[Date Prev][Date Next][Thread Prev][Thread Next][Date Index][Thread Index]
Re: [idn] ZWNJ
--On Saturday, 28 July, 2001 17:31 +0430 Roozbeh Pournader
<roozbeh@sharif.edu> wrote:
>> Arabic alphabets put together may have different rendering
>> forms depends whether there is a break between the alphabets
>> or not. But it is not neccessary a 'space' because there is
>> no gap. Someone told me that ZWNJ was suggested as a way to
>> insert this break without adding a space altho that was not
>> the reason ZWNJ was there in the first place.
>
> You have some idea. The ZWNJ is actually used in languages
> like Persian, which are not Arabic (language) based, but only
> use the Arabic script. Since in this languages the words are
> longer than Arabic words, and there is a need to separate
> parts of the word. Consider the case of German: those long
> words are really hard to read. Add the Arabic joinging to this,
> you will surely have problems finding subword boundaries.

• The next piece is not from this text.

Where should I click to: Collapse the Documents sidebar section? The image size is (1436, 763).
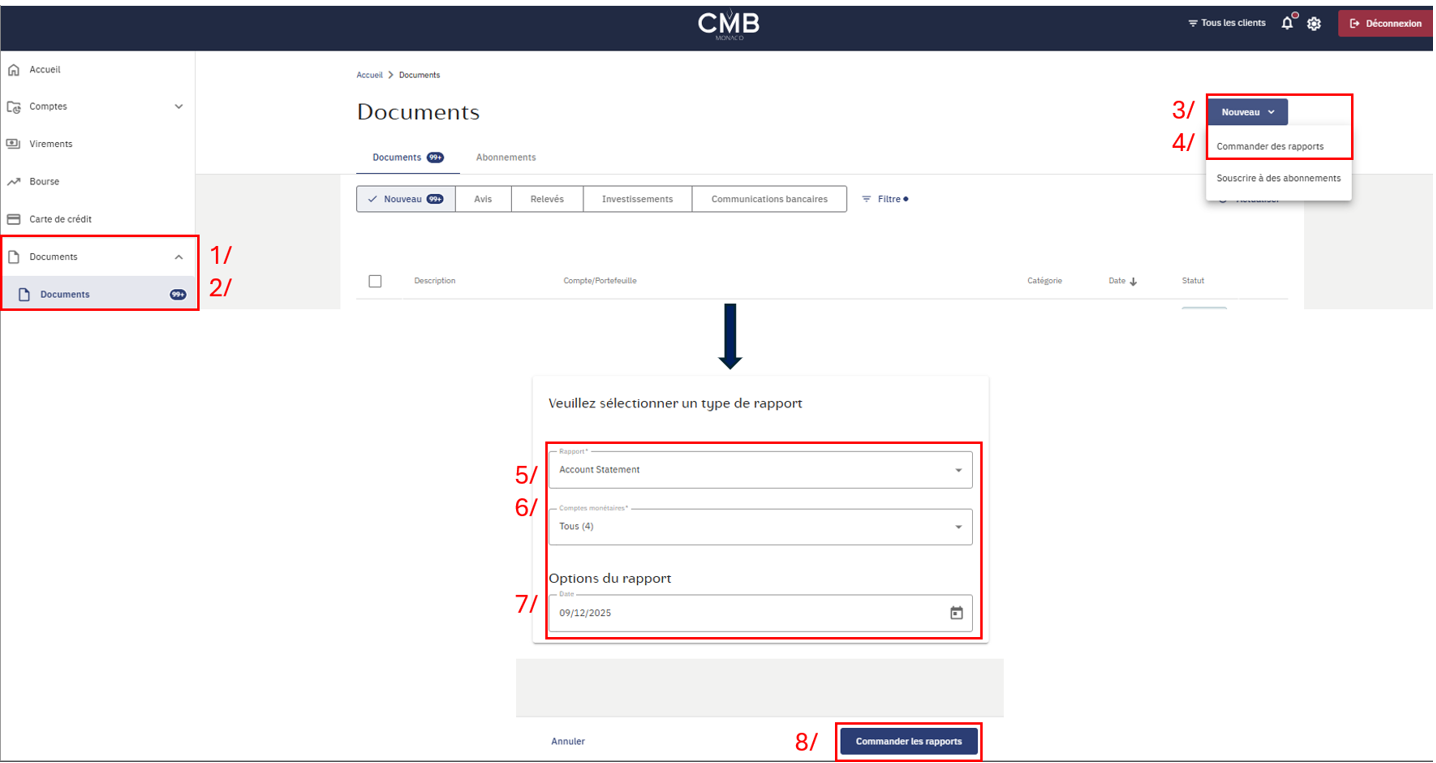tap(179, 257)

> Persian typography then introduced ZWNJ (which is called
> semi-space in Persian traditional typography) to break the
> words so they become readable.
Roozbeh,
My apologies for my lack of understanding and poor statement of
what I did understand. Let me try again..
DNS names are identifiers and, as identifiers, are subject to
certain restrictions. Length is one of them -- we even have
words in English that are over 63 character long, although there
aren't many of them, and they can't be used in domain names. A
second is that, as identifiers, labels are what computer languge
syntax folks call "atoms" or "atomic". That typically means
"one label, one "word". There is a long history of pushing
words together to make one DNS labels and using either the one
joining character available (hyphen) or just catenating them.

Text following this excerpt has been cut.